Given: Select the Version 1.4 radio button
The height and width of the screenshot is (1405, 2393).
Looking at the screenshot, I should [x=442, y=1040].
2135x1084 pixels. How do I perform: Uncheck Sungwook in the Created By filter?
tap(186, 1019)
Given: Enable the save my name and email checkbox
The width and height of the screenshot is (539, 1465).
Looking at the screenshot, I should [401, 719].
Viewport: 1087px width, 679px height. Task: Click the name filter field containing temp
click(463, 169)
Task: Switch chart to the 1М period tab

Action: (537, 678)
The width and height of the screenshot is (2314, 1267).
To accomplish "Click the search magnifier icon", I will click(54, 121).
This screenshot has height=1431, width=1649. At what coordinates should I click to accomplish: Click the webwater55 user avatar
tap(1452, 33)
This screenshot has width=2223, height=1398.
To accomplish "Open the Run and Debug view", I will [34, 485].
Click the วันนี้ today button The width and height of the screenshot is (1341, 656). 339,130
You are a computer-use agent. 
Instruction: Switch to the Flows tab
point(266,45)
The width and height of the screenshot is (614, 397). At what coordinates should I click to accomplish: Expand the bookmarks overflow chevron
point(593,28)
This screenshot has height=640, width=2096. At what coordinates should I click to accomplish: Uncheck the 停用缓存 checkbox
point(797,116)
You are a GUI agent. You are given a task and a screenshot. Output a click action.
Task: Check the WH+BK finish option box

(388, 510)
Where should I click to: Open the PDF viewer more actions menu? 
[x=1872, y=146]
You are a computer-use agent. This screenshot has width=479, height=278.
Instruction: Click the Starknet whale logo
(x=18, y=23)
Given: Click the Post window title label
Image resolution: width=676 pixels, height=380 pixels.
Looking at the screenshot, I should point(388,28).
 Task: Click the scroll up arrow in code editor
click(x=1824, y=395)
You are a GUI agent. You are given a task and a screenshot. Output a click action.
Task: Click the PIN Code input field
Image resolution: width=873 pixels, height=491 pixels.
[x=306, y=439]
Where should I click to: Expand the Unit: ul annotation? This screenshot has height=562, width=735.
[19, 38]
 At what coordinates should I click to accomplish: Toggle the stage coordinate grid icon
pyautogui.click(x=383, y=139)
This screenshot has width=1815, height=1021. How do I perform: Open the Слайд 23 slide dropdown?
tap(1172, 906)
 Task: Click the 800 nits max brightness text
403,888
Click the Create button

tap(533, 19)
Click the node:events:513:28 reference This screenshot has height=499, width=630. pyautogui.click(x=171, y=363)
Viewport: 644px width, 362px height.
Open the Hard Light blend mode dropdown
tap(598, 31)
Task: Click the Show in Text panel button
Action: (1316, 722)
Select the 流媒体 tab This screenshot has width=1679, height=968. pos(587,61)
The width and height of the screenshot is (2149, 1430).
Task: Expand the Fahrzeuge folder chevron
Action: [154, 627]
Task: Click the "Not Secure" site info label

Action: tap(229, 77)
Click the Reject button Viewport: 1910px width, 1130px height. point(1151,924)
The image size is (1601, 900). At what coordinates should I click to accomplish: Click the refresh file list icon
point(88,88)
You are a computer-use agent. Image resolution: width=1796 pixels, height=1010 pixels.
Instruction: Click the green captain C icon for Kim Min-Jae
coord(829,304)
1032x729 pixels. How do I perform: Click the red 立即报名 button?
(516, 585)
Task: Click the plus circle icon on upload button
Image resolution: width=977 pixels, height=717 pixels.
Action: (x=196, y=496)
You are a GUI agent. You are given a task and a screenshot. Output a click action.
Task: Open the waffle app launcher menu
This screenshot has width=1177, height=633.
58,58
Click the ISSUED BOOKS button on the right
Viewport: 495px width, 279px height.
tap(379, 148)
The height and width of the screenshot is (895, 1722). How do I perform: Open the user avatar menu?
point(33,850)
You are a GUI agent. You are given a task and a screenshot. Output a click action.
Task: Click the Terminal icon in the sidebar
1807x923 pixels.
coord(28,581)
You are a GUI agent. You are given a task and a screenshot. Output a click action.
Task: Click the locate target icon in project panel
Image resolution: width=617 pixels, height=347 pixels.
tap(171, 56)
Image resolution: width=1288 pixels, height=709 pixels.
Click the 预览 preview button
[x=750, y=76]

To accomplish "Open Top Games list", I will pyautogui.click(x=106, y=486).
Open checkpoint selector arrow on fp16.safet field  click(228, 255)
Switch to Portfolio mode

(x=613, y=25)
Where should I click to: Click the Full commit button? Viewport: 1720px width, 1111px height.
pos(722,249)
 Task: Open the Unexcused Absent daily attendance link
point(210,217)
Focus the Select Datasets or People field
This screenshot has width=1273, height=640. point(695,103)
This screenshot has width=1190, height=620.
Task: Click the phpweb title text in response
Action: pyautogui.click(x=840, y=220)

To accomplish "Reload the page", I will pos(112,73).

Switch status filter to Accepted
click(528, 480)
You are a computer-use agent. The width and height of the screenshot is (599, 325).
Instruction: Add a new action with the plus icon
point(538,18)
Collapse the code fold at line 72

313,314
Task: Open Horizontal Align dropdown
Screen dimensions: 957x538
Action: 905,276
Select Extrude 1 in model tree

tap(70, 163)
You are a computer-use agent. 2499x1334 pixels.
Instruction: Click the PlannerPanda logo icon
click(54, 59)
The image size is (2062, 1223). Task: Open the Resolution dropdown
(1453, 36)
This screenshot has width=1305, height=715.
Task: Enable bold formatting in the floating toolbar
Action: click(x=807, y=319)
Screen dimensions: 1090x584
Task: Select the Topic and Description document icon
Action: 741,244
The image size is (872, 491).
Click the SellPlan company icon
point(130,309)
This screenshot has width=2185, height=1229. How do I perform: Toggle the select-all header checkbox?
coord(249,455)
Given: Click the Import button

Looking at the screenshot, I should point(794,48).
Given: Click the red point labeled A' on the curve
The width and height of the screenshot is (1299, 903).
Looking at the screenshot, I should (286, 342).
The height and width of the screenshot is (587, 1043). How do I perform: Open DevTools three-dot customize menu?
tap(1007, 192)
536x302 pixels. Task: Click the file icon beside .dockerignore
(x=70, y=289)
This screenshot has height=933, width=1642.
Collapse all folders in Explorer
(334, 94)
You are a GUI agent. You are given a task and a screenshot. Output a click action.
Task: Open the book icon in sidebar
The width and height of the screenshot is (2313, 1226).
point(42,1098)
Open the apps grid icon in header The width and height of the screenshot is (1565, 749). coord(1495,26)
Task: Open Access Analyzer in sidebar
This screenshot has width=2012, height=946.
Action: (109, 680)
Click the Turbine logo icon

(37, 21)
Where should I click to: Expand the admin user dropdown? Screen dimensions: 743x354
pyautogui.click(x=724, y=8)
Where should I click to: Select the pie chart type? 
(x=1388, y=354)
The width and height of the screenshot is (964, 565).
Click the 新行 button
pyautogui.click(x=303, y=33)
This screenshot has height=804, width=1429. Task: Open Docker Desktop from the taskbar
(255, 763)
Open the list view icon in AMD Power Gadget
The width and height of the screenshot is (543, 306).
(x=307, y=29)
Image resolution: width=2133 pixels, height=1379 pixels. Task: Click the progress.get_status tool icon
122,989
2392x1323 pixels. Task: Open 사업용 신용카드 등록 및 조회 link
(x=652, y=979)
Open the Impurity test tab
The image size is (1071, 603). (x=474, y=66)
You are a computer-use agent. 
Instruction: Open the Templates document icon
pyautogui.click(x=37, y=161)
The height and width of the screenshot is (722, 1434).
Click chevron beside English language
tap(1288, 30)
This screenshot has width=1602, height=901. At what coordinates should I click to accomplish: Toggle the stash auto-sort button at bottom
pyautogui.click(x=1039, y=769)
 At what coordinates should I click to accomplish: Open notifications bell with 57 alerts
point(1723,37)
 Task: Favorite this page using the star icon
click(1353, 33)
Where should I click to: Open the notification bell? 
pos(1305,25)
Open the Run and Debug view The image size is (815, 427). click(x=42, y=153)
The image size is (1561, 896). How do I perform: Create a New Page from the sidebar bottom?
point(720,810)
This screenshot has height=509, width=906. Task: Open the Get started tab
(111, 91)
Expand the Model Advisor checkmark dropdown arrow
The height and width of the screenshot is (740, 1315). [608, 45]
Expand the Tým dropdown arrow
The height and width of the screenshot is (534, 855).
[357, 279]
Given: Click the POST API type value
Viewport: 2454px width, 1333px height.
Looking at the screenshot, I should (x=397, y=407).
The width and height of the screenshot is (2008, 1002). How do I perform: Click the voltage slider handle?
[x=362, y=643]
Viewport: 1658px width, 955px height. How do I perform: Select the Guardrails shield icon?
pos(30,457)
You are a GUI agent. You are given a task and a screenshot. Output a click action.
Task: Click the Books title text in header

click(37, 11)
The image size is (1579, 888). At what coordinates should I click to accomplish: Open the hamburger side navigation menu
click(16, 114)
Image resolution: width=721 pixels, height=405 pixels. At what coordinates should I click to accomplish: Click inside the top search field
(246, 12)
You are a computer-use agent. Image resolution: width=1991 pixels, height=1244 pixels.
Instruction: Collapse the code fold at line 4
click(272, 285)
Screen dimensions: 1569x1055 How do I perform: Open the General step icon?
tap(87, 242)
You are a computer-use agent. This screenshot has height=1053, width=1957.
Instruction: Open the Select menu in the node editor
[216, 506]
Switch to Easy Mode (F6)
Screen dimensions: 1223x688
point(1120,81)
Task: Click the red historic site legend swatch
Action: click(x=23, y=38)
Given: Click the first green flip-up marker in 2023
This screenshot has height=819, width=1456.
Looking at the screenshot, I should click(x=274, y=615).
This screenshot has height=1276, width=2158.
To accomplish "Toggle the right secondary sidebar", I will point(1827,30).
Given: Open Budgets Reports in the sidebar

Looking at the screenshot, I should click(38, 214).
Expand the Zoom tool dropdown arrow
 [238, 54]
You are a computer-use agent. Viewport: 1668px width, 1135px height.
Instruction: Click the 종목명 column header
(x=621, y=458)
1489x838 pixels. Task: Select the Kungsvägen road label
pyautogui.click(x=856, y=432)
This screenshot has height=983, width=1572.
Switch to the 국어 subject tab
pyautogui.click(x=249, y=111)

DIRECTIONS FOR THIS TASK
As the answer, set down only the lines from the data above between the one holding "Where should I click to: Expand the admin" and the one holding "Expand the Tým dropdown arrow", inclusive, exactly as they read.

RESPONSE FOR THIS EXERCISE
Where should I click to: Expand the admin user dropdown? Screen dimensions: 743x354
pyautogui.click(x=724, y=8)
Where should I click to: Select the pie chart type? 
(x=1388, y=354)
The width and height of the screenshot is (964, 565).
Click the 新行 button
pyautogui.click(x=303, y=33)
This screenshot has height=804, width=1429. Task: Open Docker Desktop from the taskbar
(255, 763)
Open the list view icon in AMD Power Gadget
The width and height of the screenshot is (543, 306).
(x=307, y=29)
Image resolution: width=2133 pixels, height=1379 pixels. Task: Click the progress.get_status tool icon
122,989
2392x1323 pixels. Task: Open 사업용 신용카드 등록 및 조회 link
(x=652, y=979)
Open the Impurity test tab
The image size is (1071, 603). (x=474, y=66)
You are a computer-use agent. 
Instruction: Open the Templates document icon
pyautogui.click(x=37, y=161)
The height and width of the screenshot is (722, 1434).
Click chevron beside English language
tap(1288, 30)
This screenshot has width=1602, height=901. At what coordinates should I click to accomplish: Toggle the stash auto-sort button at bottom
pyautogui.click(x=1039, y=769)
 At what coordinates should I click to accomplish: Open notifications bell with 57 alerts
point(1723,37)
 Task: Favorite this page using the star icon
click(1353, 33)
Where should I click to: Open the notification bell? 
pos(1305,25)
Open the Run and Debug view The image size is (815, 427). click(x=42, y=153)
The image size is (1561, 896). How do I perform: Create a New Page from the sidebar bottom?
point(720,810)
This screenshot has height=509, width=906. Task: Open the Get started tab
(111, 91)
Expand the Model Advisor checkmark dropdown arrow
The height and width of the screenshot is (740, 1315). [608, 45]
Expand the Tým dropdown arrow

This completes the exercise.